Powerloss [May. 17th, 2004|07:51 pm]
Brad Fitzpatrick
So I guess we lost an entire cabinet (one of our 4) at Internap because power cut out. 20 servers down, but the site's still running. (Except for users on one cluster, because both masters were in the same cluster.... need to fix that!)

I just got back from dinner and Lisa's on it, but I think we lost:

2 storage machines (not yet used)
2 databases
16 web nodes

Dear Internap, not a good gesture right when we're back in the middle of contract negotiations.

So I guess it's our fault since we tripped a circuit breaker and weren't tracking how much power we were using. But how should we know? We had no means of monitoring it, and servers don't exactly say anywhere how much they're using. Guess this was our lesson learned. Time to buy some power meters and stuff.

[User Picture]From: tjousk
2004-05-17 08:17 pm (UTC)
You're doing rather well to have the site stay mostly useable when something like that happens.
Being as I'm on the madcow cluster, I didn't expect to be able to comment/view my friends page at all, but I guess that's because some stuff is on the master cluster...

Good luck on a prompt and appropriate fix.
[User Picture]From: ydna
2004-05-17 08:59 pm (UTC)
"Oops.
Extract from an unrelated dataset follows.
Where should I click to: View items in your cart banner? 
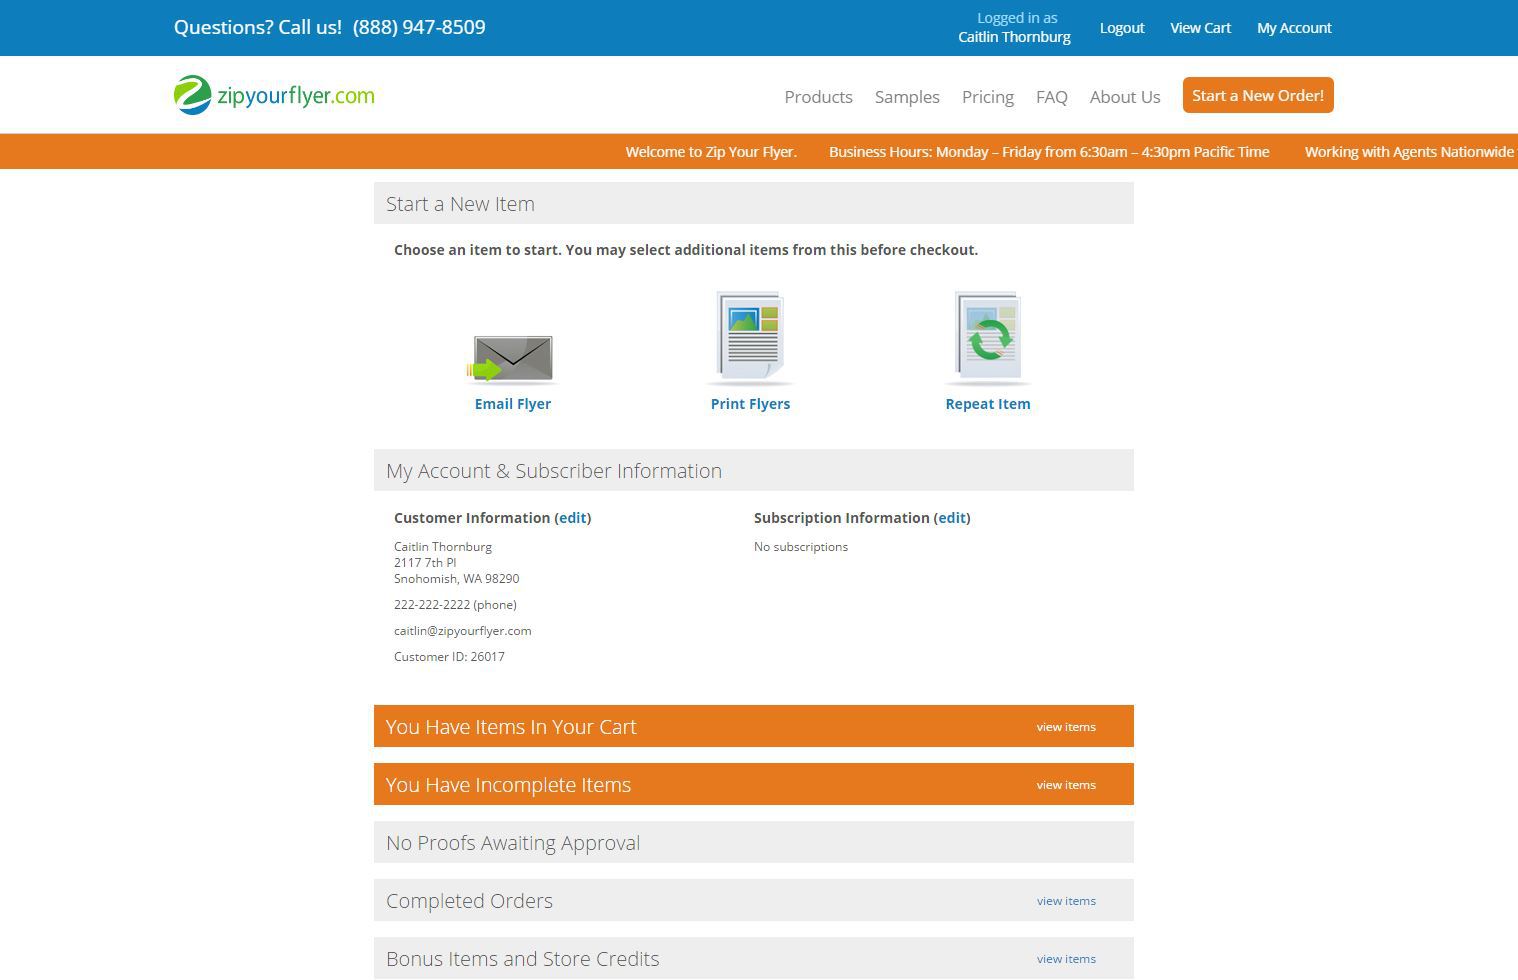(1065, 727)
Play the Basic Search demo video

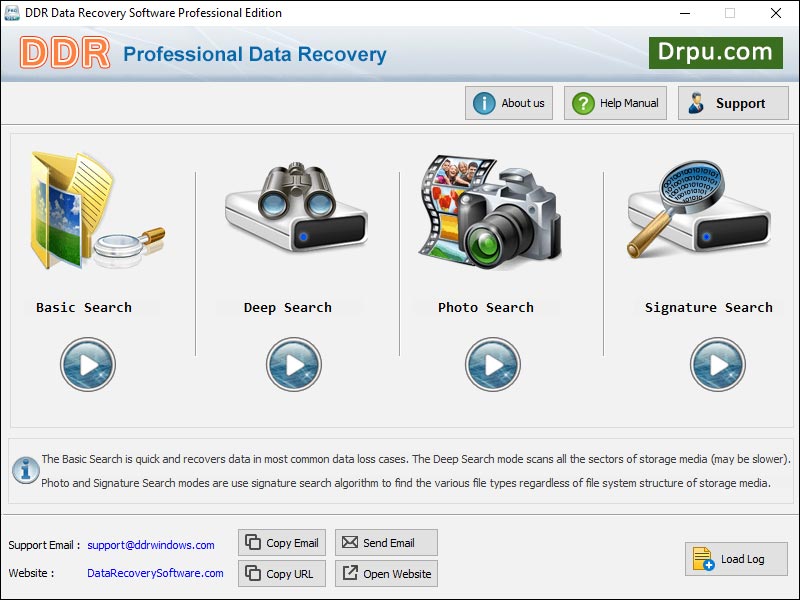point(88,364)
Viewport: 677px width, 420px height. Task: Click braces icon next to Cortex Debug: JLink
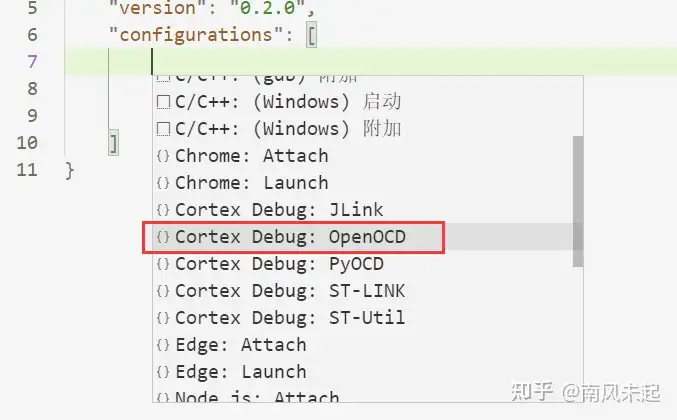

Sorry about the backhoe there, fellas. I didn't see your power conduit there."
[User Picture]From: krellis
2004-05-17 09:00 pm (UTC)
Sounds like when they cut out power to the entire A feed (half of the entire datacenter) at Internap Boston because an idiot technician fucked up when performing UPS maintenance and EPO'd the whole thing. Hence my earlier recommendation to avoid Internap like the plague :)
[User Picture]From: lisa
2004-05-17 11:08 pm (UTC)
or not.
[User Picture]From: erik
2004-05-17 11:43 pm (UTC)
At my office we were getting dangerously close to overloading one of the circuits in our server room, and the building maintenance people (who are totally awesome and knowledgable and instantly responsive) came up with some computer-generated drawing that tells you exactly which circuit it is and has comprehensive info on how much each circuit was using.

Granted it'd be nice if we could directly access all of that information, but I was very impressed with how quickly they responded to the problem. We moved some servers' power cords around and all was well again.
[User Picture]From: scsi
2004-05-18 12:17 am (UTC)
I just found out im pulling 16 amps out of an 18 amp circuit in the DJ rack.. :( That means i have 1/4 rack that i'm paying for, but can't plug anything in because i'll level the entire cabinet... If I cold boot one of my DB servers the draw from all the drives spinning up will probably level the cabinet.

I feel your pain. I only know because I work there.. Or else I would have no clue.. The power gods are frowning upon us.
[User Picture]From: mendel
2004-05-18 06:28 am (UTC)
Ow, that sucks hard. You've got me nervous now, though: did that rack only have one circuit, or did you take out two, or did you expect two and turn out to have only one?

And be sure to take it easy on Internap come renegotiation -- maintenance on the runway lights isn't cheap, you know ;-)
[User Picture]From: spottman
2004-05-18 07:11 am (UTC)
Power poles by rpc (baytechdcd.com) They give you true RMS current so not only do you see the inbound current toyour machines but you see the return current on the nuetral from all of the switching going on from your power supplies.

Don't underestimate the ability of power supplies franticly trying to switch from a sine wave to DC I have seen some racks push 1-2 Amps BACK to the circuit (CCCHEAP power supplies).

So yeah, hook up machines to RPC units, hook up the power poles to a $100 ebay terminal server, write quick perl script to log in and screen scrape the RMS current, setup mrtg/nagios/cricket/whatever to monitor/graph and viola you have a monitorable power system. Set it to alarm you whenever you are drawing more than 75% of your rated Amperage. You can go to 80% and hold it forever (depending on the grade of circuit breaker) and you can spike to 100% if you really want to chance it!

good luck :)
[User Picture]From: brad
2004-05-18 08:16 am (UTC)
Thanks for the link/info!
[User Picture]From: alachicky
2004-05-18 07:29 am (UTC)
Hopefully you can get it fixed soon. And hey a lesson learned is experienced gained :)
[User Picture]From: travisd
2004-05-18 08:17 am (UTC)
Time to look for something like this.

Power seems to be the biggest problem now - used to be space, but we're seeing power as the big problem now in all of our datacenters. And with power, comes cooling of course.

[User Picture]From: mucho_suerte
2004-05-18 09:16 am (UTC)
At least you get to find out exactly what happened, and maybe make decisions around what you know. Our ISPs and host centers are the ultimate Bermuda Triangles - you know there was a problem, but heaven forbid that they reveal what exactly happened. Thanks for sharing what you found out - enlightening learning experience all around.